Parce que tout ce qui est dit dans ce premier paragraphe l’atteste: un budget militaire hors de toutes proportions, une présence militaire avec des bases partout dans le monde. En 2017, selon Wikipédia, près de 200 000 hommes, soit 10 % du personnel militaire américain, étaient déployés à l’étranger dans 800 bases militaires déclarées et 177 pays, corps de garde des ambassades compris. Tout cela pour «contenir» les «menaces» que, à en croire les dirigeants américains, feraient peser sur la sacro-sainte «sécurité nationale» des Etats-Unis la Russie, la Chine, le terrorisme international et plus généralement toute velléité de s’affranchir de la tutelle américaine. La “sécurité nationale” à des milliers de kilomètres du territoire américain ? A d’autres ! Cela ressemble fort à de l’expansionnisme et, à la limite, à une forme d’occupation à des fins de soumission absolue à l’idéologie américaine de la population et des pouvoirs locaux.
Une question: la Russie a-t-elle tort ou raison de se prévaloir de sa «sécurité nationale», lorsqu’elle clame haut et fort son désaccord avec le déploiement des unités américaines et européennes, notamment françaises, à ses frontières, en Pologne, dans les républiques baltes, en Bulgarie, en Roumanie, etc.?
Que doit-elle penser, et avec elle nous autres, Européens, de cette mode qui consiste depuis quelques mois pour les Etats-Unis à dénoncer unilatéralement des traités internationaux fondamentaux pour la sécurité dans le monde : le traité SNI sur les missiles à moyenne et courte portée, l’accord nucléaire avec l’Iran, sans oublier les sanctions tous azimuts.
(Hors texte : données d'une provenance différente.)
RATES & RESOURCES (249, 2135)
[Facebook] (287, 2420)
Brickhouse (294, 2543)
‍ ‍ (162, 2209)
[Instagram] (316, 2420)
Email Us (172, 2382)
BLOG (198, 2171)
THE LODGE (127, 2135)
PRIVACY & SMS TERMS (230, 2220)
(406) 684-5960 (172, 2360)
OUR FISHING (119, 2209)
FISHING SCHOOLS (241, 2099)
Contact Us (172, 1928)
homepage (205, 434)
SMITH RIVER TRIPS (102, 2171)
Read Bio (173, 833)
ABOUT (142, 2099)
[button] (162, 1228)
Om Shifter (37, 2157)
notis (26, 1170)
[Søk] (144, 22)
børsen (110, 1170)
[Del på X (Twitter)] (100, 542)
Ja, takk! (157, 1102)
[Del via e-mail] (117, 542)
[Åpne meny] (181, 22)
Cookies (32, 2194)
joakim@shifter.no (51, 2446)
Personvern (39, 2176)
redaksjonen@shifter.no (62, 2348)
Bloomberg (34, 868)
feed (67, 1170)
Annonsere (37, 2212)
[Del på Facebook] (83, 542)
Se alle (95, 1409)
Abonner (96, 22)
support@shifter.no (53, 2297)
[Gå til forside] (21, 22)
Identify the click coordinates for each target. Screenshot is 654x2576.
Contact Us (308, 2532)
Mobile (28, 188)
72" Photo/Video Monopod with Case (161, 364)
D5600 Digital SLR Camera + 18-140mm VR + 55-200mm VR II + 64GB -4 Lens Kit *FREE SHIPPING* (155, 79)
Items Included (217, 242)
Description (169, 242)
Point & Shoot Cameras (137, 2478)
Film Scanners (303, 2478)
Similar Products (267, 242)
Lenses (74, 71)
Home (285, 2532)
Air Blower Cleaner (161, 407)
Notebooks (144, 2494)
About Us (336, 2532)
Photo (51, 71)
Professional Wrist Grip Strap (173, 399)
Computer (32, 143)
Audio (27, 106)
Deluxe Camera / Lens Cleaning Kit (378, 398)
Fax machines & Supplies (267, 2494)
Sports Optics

N’oublions pas non plus, à propos des “corps expéditionnaires” américains, ceux qui sont venus “mettre de l’ordre” en Irak (10.000 morts par an depuis), et en Libye avec nos soldats et notre argent (guerre et flux migratoire vers l’Europe depuis) et en Syrie, où grâce au Ciel la Russie a pu limiter les dégâts djihadistes qui nous menacent encore. Et leur intervention en Afghanistan, qui dure toujours (les USA ont-ils assez reproché aux Soviétiques, en 1979, leur intervention dans ce pays. Ah, mais attention ! dans le cas des USA c’est différent, il s’agit de combattre le “terrorisme” taliban. Hypocrisie, quand tu nous tiens… ). Et que dire de la création toute récente des Forces spatiales américaines (Spatial command), département spécial du Pentagone chargé de conduire des opérations militaires dans et depuis l’Espace.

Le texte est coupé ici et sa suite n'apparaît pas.